I could say more, but I'll refer to someone who says it better. Here is a quote by Gene Olson, author of Sweet Agony: A Writing Manual of Sorts.
“Writing is thinking on paper but that’s only Phase I. Phase II is a transfer process; the information on the paper must register in the mind of the reader. Most writing, like in a daily newspaper, never gets beyond Phase II.
"The best writing advances to Phase III—emotion. This polished product succeeds not because of its informational content but because it transmits feeling. It causes readers to laugh or cry or curse.
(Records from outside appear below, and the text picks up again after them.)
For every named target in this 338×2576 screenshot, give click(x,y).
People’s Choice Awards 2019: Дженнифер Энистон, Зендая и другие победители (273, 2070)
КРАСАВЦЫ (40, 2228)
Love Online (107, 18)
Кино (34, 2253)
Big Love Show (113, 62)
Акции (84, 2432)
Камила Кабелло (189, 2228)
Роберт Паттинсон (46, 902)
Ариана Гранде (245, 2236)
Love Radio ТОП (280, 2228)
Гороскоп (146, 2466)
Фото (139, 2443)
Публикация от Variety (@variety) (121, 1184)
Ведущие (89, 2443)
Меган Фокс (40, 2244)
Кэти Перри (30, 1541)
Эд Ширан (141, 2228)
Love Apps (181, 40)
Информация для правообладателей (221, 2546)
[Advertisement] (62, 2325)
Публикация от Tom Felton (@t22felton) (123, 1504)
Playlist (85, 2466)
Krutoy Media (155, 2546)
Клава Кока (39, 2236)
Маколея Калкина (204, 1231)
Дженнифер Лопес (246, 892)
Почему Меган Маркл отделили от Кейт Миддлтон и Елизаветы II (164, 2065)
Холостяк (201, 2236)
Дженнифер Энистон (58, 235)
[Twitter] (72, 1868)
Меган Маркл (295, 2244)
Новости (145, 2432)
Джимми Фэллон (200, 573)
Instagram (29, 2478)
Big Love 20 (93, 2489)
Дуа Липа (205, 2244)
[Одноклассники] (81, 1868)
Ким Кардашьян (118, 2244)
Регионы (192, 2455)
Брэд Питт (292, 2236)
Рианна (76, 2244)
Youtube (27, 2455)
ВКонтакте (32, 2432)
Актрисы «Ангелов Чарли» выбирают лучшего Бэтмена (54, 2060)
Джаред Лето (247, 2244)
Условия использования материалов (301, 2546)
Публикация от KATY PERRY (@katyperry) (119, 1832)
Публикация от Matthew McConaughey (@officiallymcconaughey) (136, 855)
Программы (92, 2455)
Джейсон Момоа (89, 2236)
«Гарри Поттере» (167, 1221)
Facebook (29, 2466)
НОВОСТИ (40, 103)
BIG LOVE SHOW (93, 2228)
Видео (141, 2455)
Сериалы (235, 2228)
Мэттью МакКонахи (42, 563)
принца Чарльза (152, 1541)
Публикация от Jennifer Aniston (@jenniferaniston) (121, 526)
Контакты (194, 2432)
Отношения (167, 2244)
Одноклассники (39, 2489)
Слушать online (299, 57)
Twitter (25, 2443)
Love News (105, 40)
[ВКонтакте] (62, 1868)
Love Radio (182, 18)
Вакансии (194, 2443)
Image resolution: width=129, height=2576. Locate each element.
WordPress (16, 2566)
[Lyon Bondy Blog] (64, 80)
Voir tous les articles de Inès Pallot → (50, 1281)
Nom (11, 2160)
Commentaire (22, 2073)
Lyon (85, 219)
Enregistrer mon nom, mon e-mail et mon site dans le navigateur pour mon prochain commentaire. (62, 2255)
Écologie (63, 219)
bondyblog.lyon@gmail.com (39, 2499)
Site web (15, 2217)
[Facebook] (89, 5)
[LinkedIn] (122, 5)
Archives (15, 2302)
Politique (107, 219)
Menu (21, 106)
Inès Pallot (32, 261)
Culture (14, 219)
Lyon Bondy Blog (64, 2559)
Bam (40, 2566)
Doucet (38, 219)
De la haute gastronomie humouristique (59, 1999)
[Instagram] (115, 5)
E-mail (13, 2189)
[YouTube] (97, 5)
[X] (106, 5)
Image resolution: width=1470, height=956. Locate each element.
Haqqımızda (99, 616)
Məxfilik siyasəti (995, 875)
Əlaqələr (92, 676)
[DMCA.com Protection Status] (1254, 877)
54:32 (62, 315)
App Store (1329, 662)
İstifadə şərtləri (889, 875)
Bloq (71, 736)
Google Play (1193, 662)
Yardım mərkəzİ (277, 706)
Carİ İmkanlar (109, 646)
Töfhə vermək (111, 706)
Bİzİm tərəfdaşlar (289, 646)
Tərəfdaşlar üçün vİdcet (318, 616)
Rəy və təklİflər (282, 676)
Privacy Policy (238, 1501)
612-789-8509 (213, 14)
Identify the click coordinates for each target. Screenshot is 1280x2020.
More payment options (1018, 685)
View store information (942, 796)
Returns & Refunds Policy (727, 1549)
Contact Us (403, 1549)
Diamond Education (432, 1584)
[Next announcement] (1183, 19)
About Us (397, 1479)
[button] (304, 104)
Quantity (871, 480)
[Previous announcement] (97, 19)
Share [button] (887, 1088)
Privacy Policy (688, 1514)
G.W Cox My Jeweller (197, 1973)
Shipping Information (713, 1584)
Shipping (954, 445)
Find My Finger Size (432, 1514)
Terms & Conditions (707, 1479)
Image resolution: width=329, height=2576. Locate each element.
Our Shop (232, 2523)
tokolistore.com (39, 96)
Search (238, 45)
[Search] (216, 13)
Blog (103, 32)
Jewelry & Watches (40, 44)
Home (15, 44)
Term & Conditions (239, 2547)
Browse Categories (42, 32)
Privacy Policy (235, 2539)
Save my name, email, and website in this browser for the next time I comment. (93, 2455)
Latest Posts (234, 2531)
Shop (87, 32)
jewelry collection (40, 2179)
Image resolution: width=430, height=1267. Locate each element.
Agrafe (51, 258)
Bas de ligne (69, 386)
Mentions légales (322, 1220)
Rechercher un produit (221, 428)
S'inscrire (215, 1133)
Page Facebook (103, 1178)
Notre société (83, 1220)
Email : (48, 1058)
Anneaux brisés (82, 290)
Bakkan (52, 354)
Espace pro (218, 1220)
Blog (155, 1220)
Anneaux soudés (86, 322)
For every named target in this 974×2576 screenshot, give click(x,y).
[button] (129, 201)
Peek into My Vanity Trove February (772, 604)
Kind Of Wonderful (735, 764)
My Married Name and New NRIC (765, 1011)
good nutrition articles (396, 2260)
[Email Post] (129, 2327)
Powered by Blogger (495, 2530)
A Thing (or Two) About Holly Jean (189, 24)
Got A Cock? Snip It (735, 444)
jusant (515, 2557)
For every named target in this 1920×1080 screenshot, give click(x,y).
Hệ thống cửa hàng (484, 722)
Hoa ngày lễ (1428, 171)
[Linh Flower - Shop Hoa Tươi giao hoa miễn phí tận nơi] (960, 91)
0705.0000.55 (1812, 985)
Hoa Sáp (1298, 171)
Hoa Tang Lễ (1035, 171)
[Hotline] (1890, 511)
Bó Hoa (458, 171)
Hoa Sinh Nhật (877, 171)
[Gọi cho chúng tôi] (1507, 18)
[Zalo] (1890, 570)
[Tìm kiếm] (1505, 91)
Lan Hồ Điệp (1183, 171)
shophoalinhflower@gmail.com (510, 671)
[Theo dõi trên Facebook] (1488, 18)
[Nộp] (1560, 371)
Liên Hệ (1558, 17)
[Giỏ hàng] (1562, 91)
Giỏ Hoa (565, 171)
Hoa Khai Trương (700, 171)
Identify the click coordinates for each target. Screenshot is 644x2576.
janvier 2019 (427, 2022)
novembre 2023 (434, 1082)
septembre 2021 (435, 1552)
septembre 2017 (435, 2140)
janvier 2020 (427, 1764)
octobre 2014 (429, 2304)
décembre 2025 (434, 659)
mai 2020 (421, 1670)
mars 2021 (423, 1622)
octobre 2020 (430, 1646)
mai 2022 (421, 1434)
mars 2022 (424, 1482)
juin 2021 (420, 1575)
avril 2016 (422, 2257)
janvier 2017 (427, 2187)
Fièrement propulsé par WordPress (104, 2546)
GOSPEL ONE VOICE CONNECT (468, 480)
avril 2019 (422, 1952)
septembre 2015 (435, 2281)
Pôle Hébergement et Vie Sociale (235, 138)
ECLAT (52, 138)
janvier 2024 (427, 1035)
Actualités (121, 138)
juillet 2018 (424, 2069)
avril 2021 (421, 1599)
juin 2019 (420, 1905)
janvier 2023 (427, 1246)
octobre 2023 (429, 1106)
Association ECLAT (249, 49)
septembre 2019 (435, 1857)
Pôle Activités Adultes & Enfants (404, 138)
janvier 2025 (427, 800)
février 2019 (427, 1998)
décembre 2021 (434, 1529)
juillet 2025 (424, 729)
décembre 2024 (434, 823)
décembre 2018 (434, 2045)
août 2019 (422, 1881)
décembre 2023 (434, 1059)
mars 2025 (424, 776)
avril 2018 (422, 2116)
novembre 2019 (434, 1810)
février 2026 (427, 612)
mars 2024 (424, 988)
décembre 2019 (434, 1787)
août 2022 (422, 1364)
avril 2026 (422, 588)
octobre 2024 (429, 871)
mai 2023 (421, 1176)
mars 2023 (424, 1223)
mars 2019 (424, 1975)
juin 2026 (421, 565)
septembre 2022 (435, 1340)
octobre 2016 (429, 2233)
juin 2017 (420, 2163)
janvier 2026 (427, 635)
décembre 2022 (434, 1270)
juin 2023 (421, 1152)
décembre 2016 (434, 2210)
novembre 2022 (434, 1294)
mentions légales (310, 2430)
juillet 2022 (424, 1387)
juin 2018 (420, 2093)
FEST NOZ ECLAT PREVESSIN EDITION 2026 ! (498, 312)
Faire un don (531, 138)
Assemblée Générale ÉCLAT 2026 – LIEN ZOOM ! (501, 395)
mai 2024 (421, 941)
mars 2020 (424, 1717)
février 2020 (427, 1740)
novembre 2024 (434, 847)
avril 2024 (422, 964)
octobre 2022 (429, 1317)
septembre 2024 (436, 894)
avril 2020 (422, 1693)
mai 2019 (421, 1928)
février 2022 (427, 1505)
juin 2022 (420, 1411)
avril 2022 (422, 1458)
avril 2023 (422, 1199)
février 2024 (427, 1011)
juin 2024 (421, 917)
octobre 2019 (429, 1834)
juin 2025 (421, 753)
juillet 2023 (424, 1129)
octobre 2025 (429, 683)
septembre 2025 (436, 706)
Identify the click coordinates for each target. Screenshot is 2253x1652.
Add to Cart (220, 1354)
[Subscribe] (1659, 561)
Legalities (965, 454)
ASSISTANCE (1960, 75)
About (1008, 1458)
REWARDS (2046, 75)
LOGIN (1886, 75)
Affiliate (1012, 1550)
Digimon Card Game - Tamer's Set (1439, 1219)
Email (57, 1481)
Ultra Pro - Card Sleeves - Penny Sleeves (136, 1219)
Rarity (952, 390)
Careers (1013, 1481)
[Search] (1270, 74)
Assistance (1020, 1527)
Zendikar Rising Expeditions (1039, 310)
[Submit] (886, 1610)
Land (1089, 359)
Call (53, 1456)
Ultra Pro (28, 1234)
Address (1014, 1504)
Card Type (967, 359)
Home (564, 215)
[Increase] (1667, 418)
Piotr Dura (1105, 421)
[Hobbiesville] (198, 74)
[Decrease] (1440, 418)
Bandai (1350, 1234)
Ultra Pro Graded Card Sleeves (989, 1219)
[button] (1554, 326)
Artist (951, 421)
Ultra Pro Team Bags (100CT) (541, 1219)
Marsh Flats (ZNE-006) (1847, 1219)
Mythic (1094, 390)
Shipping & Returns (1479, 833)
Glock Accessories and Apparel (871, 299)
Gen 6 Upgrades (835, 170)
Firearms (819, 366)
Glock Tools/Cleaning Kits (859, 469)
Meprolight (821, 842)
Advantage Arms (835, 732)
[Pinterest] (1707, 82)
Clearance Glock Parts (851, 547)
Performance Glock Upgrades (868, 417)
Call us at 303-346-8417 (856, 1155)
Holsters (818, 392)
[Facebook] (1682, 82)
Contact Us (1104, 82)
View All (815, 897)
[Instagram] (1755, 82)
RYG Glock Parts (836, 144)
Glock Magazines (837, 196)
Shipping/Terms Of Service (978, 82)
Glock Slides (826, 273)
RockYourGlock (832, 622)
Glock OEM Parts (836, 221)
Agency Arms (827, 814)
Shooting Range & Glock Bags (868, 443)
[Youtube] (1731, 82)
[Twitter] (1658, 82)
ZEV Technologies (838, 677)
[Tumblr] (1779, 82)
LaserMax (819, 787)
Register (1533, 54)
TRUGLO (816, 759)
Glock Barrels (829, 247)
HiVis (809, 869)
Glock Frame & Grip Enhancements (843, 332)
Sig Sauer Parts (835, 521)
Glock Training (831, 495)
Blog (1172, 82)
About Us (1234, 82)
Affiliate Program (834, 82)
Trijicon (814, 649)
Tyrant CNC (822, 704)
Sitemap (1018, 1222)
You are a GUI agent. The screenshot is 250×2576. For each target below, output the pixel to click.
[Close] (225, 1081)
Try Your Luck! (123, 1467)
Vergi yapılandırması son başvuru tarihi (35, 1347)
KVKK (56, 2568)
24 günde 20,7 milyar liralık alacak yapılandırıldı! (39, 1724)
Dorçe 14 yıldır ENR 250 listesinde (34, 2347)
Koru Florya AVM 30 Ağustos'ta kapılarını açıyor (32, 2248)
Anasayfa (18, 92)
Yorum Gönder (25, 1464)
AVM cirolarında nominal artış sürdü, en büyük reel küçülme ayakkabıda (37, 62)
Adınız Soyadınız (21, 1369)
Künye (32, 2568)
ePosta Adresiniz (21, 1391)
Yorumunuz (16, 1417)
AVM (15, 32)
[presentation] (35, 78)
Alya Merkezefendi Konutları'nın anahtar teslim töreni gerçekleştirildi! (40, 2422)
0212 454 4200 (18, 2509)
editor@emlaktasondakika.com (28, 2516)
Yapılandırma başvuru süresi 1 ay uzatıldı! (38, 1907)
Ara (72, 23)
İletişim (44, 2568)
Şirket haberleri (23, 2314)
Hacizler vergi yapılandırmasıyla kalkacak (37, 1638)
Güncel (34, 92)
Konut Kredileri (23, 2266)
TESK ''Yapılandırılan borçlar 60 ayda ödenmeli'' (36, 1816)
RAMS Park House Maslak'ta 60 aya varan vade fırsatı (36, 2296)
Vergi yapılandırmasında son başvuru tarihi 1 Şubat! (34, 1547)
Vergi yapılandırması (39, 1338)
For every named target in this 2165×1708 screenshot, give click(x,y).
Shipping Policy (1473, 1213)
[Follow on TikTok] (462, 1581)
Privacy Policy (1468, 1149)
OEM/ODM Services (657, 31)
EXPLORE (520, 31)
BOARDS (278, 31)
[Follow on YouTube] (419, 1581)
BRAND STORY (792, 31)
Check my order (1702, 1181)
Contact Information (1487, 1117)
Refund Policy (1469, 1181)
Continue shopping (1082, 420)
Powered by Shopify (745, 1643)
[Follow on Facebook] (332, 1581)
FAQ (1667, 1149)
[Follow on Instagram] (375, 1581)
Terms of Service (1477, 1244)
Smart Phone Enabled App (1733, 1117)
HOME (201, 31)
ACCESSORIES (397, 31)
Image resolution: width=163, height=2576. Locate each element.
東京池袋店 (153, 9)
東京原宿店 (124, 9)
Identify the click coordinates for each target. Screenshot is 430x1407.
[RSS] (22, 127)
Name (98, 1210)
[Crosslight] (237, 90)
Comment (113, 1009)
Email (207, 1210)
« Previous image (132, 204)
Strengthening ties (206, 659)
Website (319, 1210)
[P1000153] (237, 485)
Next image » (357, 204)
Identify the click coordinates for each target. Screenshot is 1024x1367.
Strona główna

“A reader wants to respond emotionally. Feeling is an important girder in the bridge the writer must build between his own mind and that of the reader. If a writer fails to stir emotion, he is likely to bore his reader and then even the information load is likely to sink out of sight.
“A reader demands to be stirred, not just informed."
When readers tell me my novels made them laugh or cry I always ask about the specific parts. Then I nod my head in agreement—for those are the parts that made me laugh or cry as I wrote them.